Verilen Metin ::
• • • •
Büyük çanağın tabanındaki dümdüz arazinin ortasında yürüyorum. Sağ tarafım tamamen sisle kaplı. Uzayın derinliklerindeki küçük bir gezegenin yüzeyinde kendimle birlikte yaptığım ıssız yürüyüşü karşıdan gelen bir atlı bozuyor.

300 metrelik dimdik ana çanağı çıkarken oldukça terliyorum. Bir duş alsam iyi olacak. Su buz gibi. Dağ tepesinde olduğumuz için burada herkes sıkı giyiniyor. Odada kestirirken üşüdüğümü hissediyorum. Çıkıp restoranın önündeki, volkanlara bakan banklarda oturmak geliyor aklıma. Dağların üzerine yaklaşmış tatlı bir güneş içimi ısıtıyor. Hava tamamen açık ve etraf olabildiğince sessiz. Bir an için kendimi oldukça huzurlu ve dingin hissediyorum. Yükseklerde olmanın verdiği farklı bir ruh haliyle Tanrıya daha yakın olmanın verdiği hazzı derin derin nefeslerle yaşamaya çalışıyorum. Hiçbir şey düşünmediğim, tamamen arınmışlığın ve saflığın zirvelerinde dolaştığım çok müstesna bir an.
• • • •
Çıkarılan Veriler ::
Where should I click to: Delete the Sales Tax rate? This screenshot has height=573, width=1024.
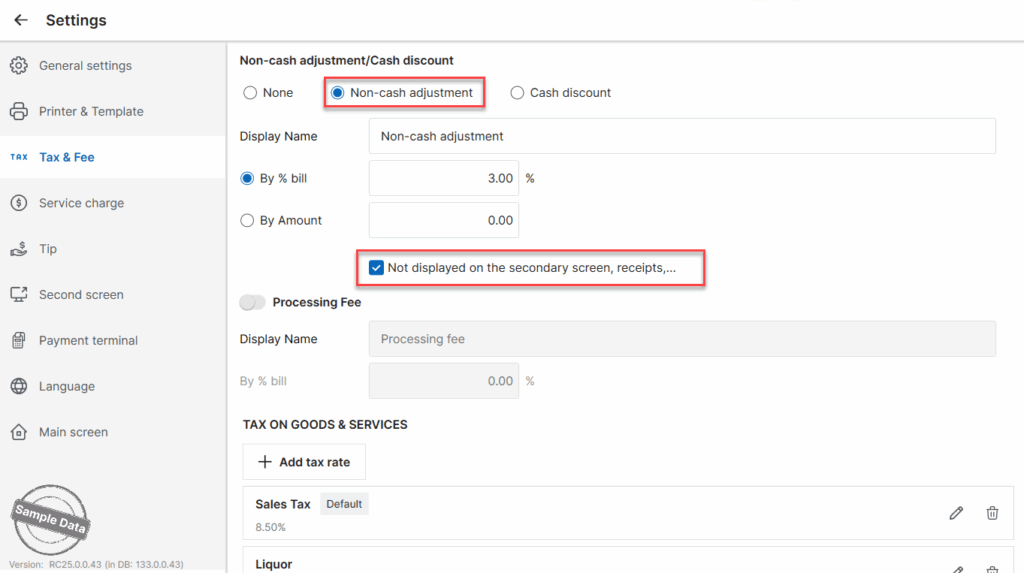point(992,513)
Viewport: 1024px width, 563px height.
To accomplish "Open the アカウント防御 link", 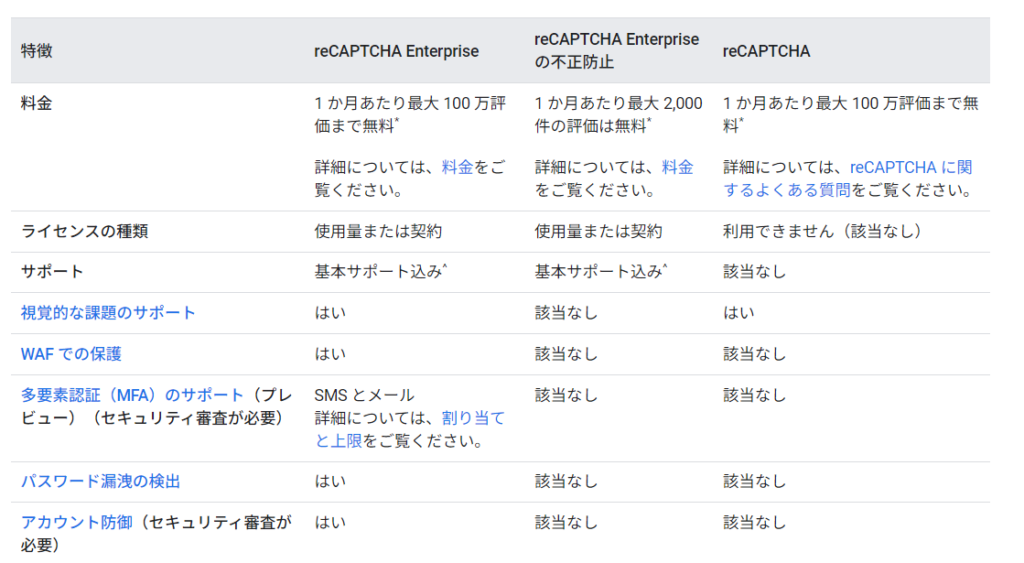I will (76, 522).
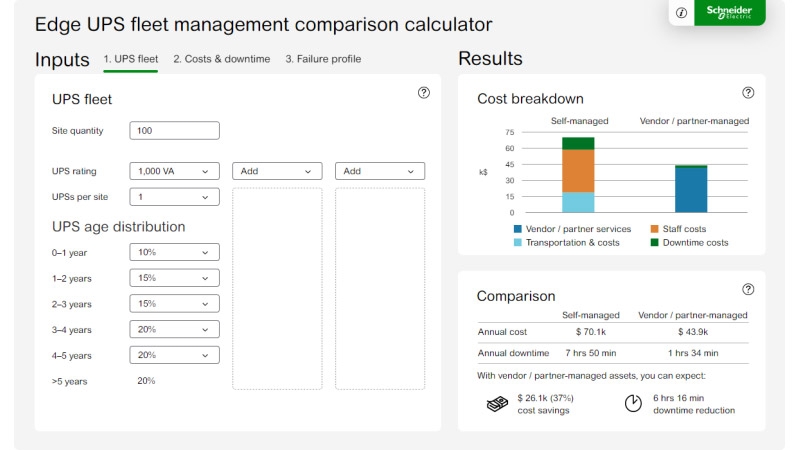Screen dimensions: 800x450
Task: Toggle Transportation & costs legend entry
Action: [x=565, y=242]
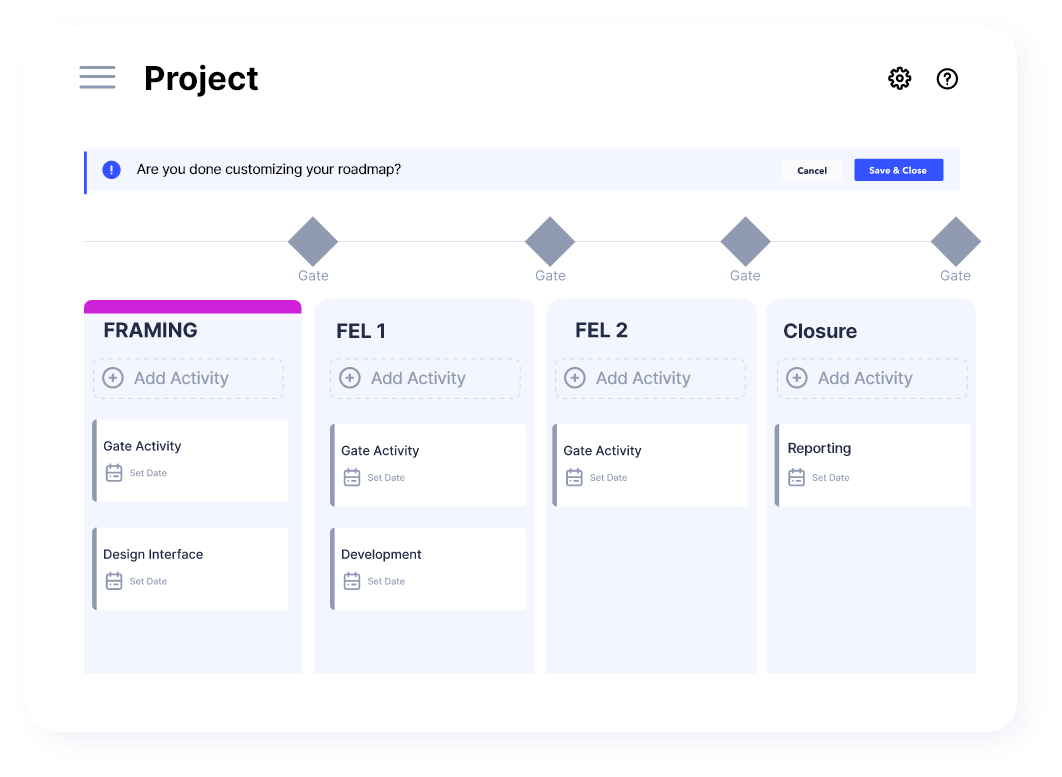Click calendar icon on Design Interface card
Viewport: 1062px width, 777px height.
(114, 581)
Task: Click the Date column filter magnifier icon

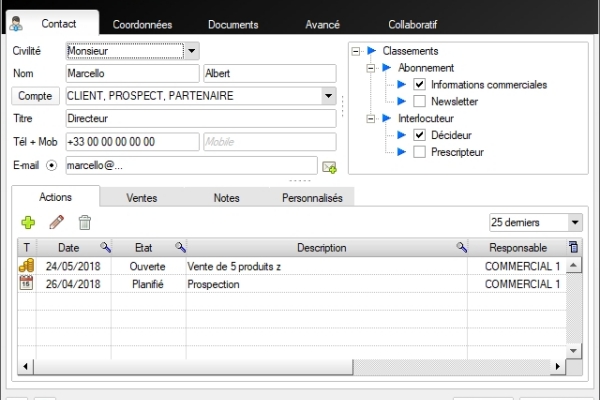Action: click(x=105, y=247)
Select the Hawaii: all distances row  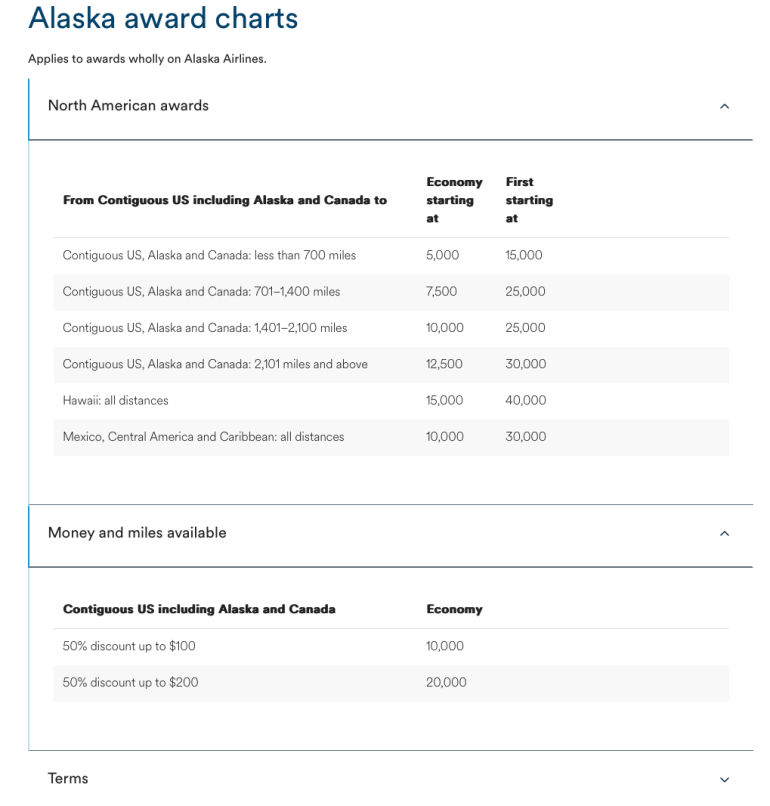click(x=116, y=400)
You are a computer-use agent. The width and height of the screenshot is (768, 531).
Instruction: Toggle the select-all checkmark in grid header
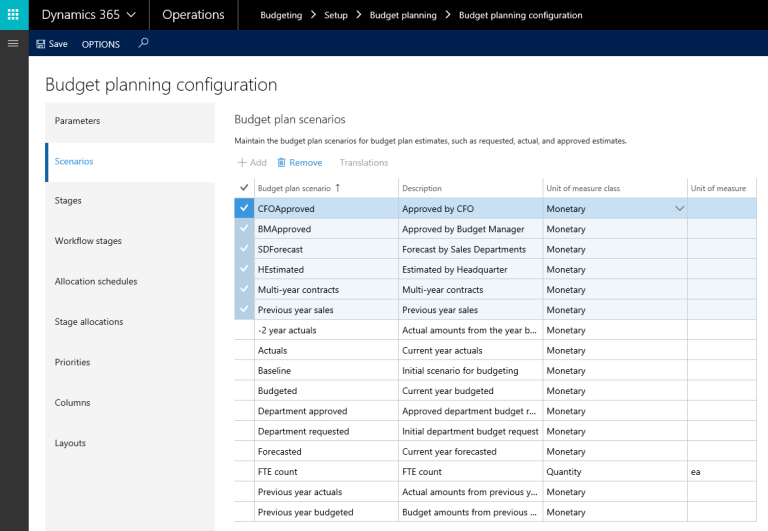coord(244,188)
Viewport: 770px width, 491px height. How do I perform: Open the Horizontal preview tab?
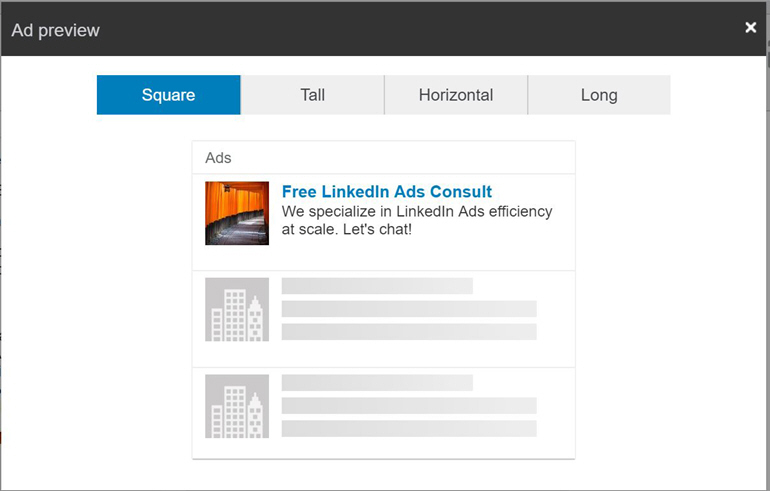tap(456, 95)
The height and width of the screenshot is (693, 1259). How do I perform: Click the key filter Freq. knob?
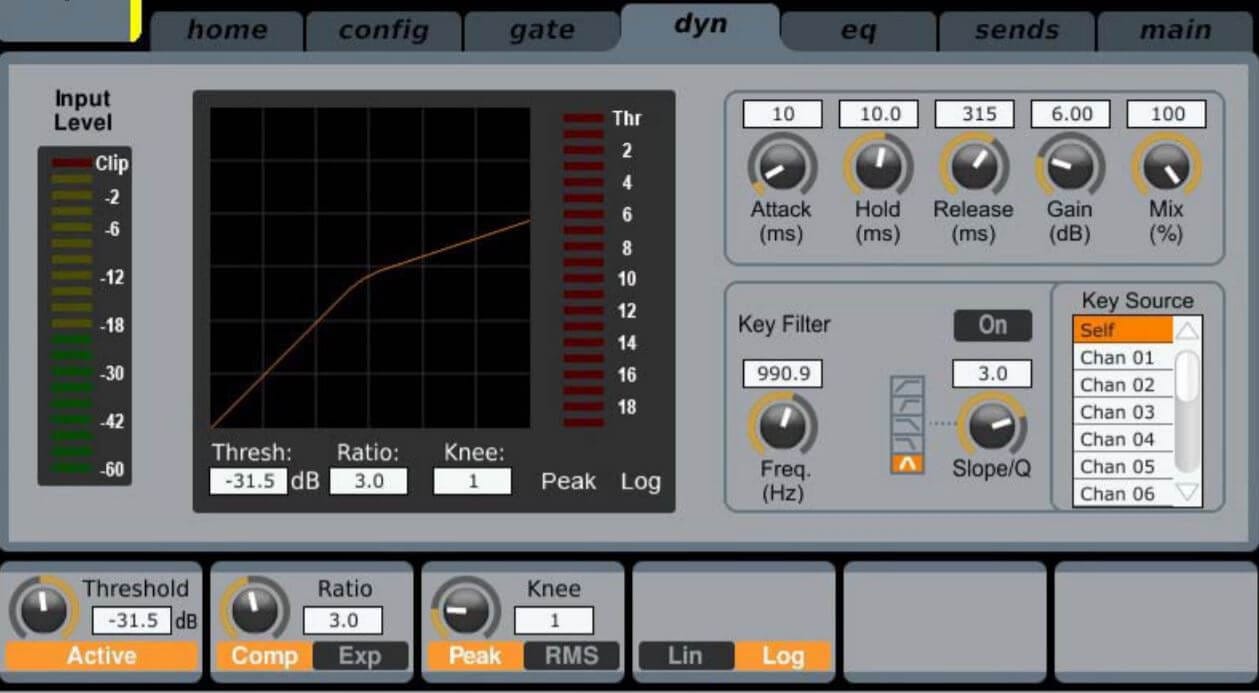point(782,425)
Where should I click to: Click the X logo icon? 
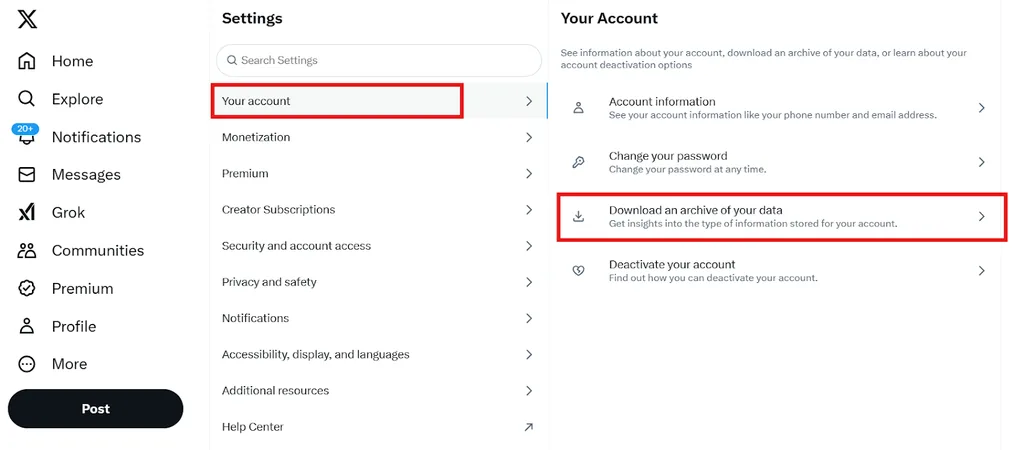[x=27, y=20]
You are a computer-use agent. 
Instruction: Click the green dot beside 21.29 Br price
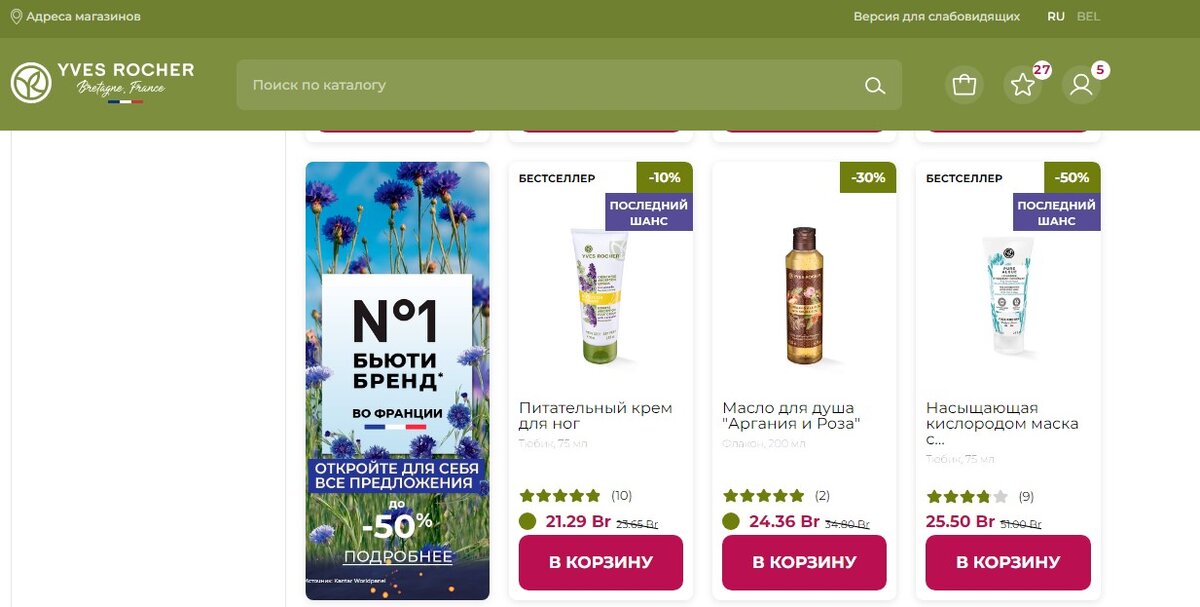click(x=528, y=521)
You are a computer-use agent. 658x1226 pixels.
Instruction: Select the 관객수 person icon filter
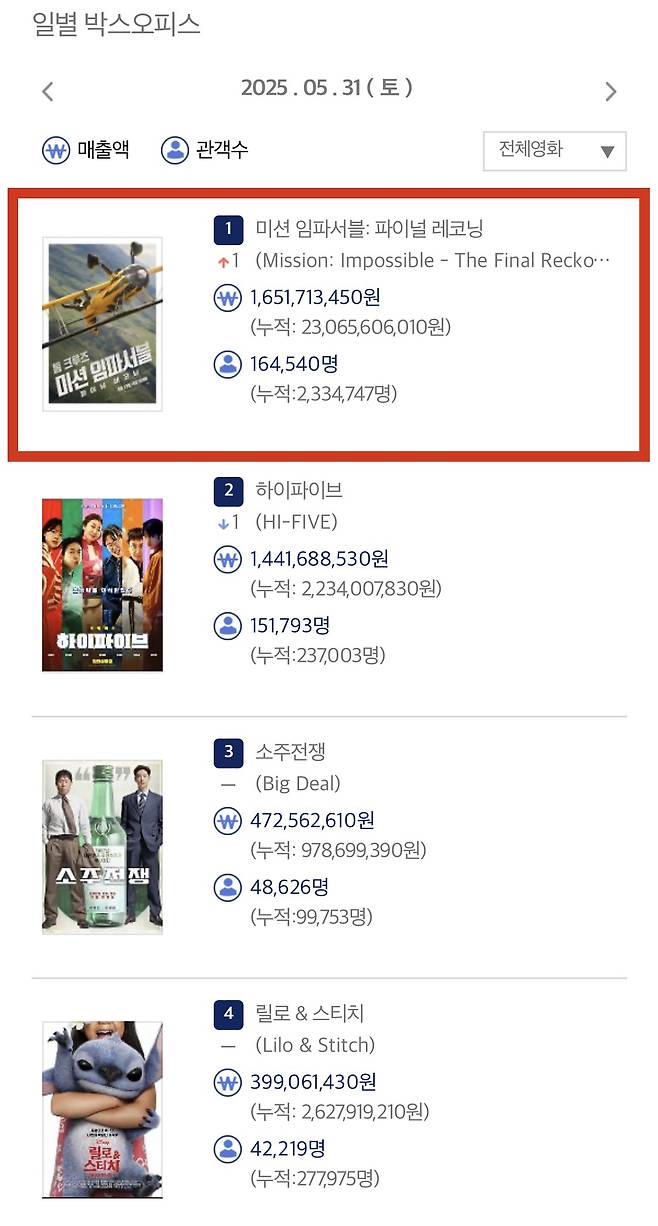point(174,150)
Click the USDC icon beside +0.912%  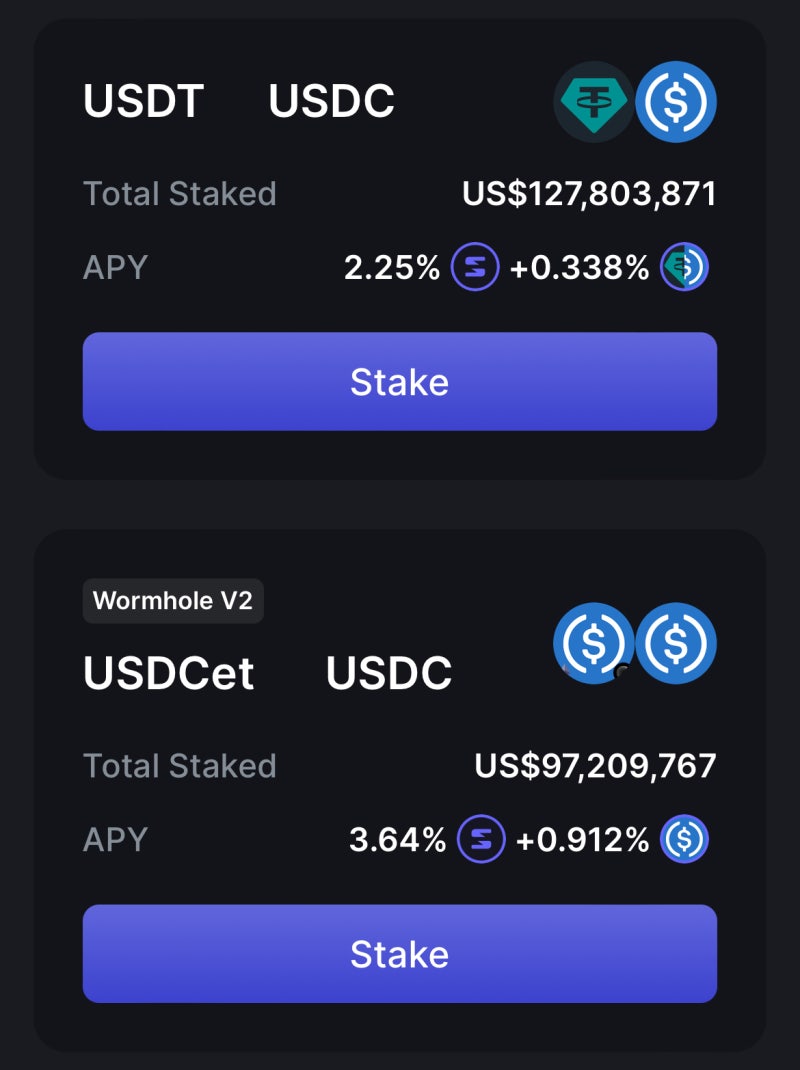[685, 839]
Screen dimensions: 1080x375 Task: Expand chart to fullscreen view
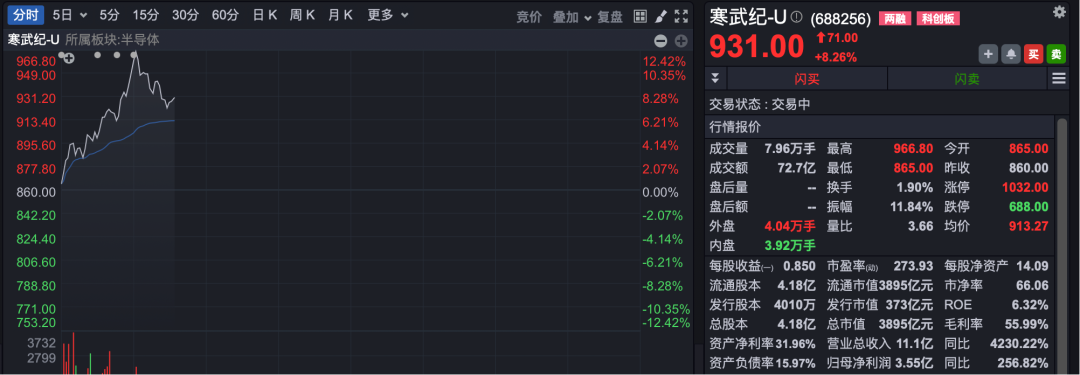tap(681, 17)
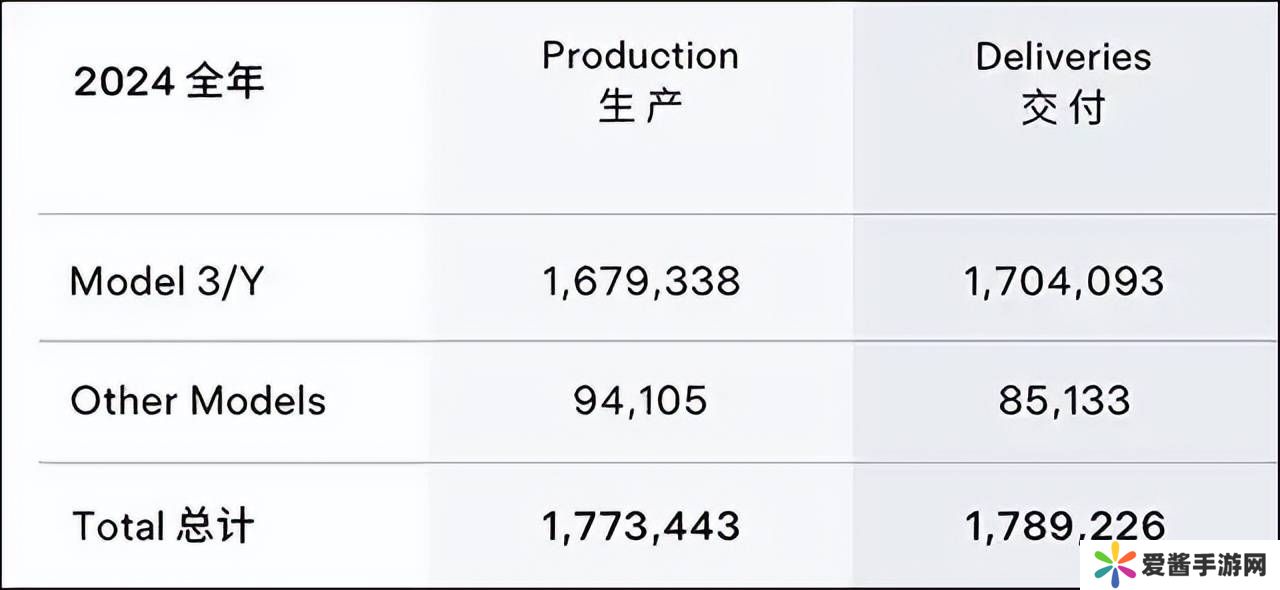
• • • •
Yapılacak İşler ::
1. Yürüyüş anlatısına göre aşağıdaki soruları yanıtlayınız:
(a) Anlatıcının ıssız yürüyüşünü ne bozuyor?
(b) Anlatıcının tırmandığı ana çanak kaç metrelik olarak belirtiliyor?
(c) Restoranın önündeki banklar nereye bakıyor?
2. Yürüyüş anlatısından, "300 metrelik dimdik" sözlerinin geçtiği yerden başlayan bölümü, "müstesna bir an." sözlerinden sonra keserek harfi harfine yazınız.
3. Yürüyüş anlatısının son cümlesinden sonra gelebilecek bölümü yazınız.
Veriler, yürüyüş anlatısından ayrı bir malzemedir.

Sıralı Çıktılar ::
1.
(a) Karşıdan gelen bir atlı.
(b) 300 metrelik.
(c) Volkanlara.

2.
300 metrelik dimdik ana çanağı çıkarken oldukça terliyorum. Bir duş alsam iyi olacak. Su buz gibi. Dağ tepesinde olduğumuz için burada herkes sıkı giyiniyor. Odada kestirirken üşüdüğümü hissediyorum. Çıkıp restoranın önündeki, volkanlara bakan banklarda oturmak geliyor aklıma. Dağların üzerine yaklaşmış tatlı bir güneş içimi ısıtıyor. Hava tamamen açık ve etraf olabildiğince sessiz. Bir an için kendimi oldukça huzurlu ve dingin hissediyorum. Yükseklerde olmanın verdiği farklı bir ruh haliyle Tanrıya daha yakın olmanın verdiği hazzı derin derin nefeslerle yaşamaya çalışıyorum. Hiçbir şey düşünmediğim, tamamen arınmışlığın ve saflığın zirvelerinde dolaştığım çok müstesna bir an.

3.
Güneş harika ısıtıyor. Bulunduğum noktadan görünmeyen ama adadaki en aktif volkanlardan biri olan Semeru’nun üzerinde yükselen mantar topu gibi duran duman bulutunu görüyorum. Gittikçe yükseliyor ve genişliyor. Yarın sabah erken kalkabilirsem ve hava açık olursa, Semeru’yu görme şansım olacak.

Yavaş yavaş güneş iniyor ve çanağın arkasına geçiyor. Bu andan sonraki kısa zaman diliminde, volkanların üstünde yarattığı enteresan ışık oyunları ile harika bir günbatımını seyrediyorum diğer yabancılarla birlikte. Oldukça farklı ve olağanüstü bir manzara. Özellikle Batok’un harika konisinin silueti, kırmızı bulutların önünde muhteşem görünüyor. Bol bol fotoğraf çektiğim bir an.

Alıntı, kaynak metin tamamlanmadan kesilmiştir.